La pizarra digital
(13/6/2007) He asistido a la presentación oficial de la pizarra digital en el Centro en el que trabajo.
Se trata de un recurso didáctico con unas posibilidades pedagógicas tan enormes que cualquier adjetivo que se le ponga queda, de seguro, pobre hasta la indigencia. Pero lo que me sorprendió a lo largo de la exposición -llevada con corrección y gran profesionalidad por un compañero especialista en nuevas tecnologías- no fue el arrastre casi mágico de todo tipo de textos e imágenes que parecían nadar en el magma hipnótico de la pantalla.

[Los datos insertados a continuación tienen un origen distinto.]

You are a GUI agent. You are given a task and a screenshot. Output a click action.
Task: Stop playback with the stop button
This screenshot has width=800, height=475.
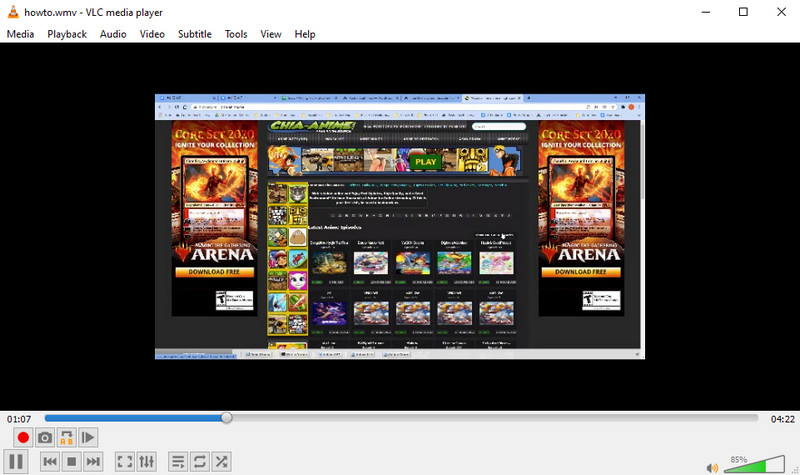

Tampoco las prestaciones y recursos ilimitados que cualquier docente puede tener a poco que sepa navegar por los buscadores temáticos de Internet.
Ni siquiera el programa “picasa” que te permite jugar con las formas y los colores rozando el dedo divino de la creación cual Capilla Sixtina…
Ni los viajes virtuales a cualquier lugar del globo – el gran cañón del Colorado, las Cataratas del Niágara, la Gran Muralla China….-, con sólo cabalgar a lomos de un caballo llamado google earth.
No.
Lo que me sorprendió de verdad hasta llevarme a las simas de la perplejidad y el desconcierto fue la convicción de que mis compañeros de curso, venidos muchos de ellos de una infancia de enciclopedia, pizarra y pizarrín, se quedaran estáticos ante lo que se les mostraba, inexpresivos ante el dedo encantado del ponente que arrojaba a su antojo imágenes salidas de no sé donde, o las agrandaba o las escondía en vete a saber qué parte. Como un tahúr, como un brujo.
Parecía como si toda su vida hubieran asistido a semejante milagro, a tamaña liturgia y que lo mostrado en la pantalla nada tenía de admirable, resultando cotidiano y previsible hasta el aburrimiento.
Inmersos en un mundo tecnológico del que dependemos a un golpe de TIC – que esas son las siglas que generan semejantes prodigios -, habituados a un mundo de cambios que apenas presta atención a un nuevo invento porque sabe que en la puerta espera otro con mayores prestaciones y ventajas, necesitaremos que alguien nos enseñe a sorprendernos cada mañana. Incluso habrá que contratar personas que – a imitación de los claqueros y reidores de los programas de la televisión – comiencen a jalear nuestras sorpresas cuando ya no sepamos como hacerlo.
Alguien que de vez en cuando nos susurre un ¡Ah! ¡Oh! ¡Bien! ¡Hurra! Y que, ya puestos, nos indique como acompañar con gestos olvidados los suspiros.
Como cuando éramos niños y existían las cajas de sorpresas.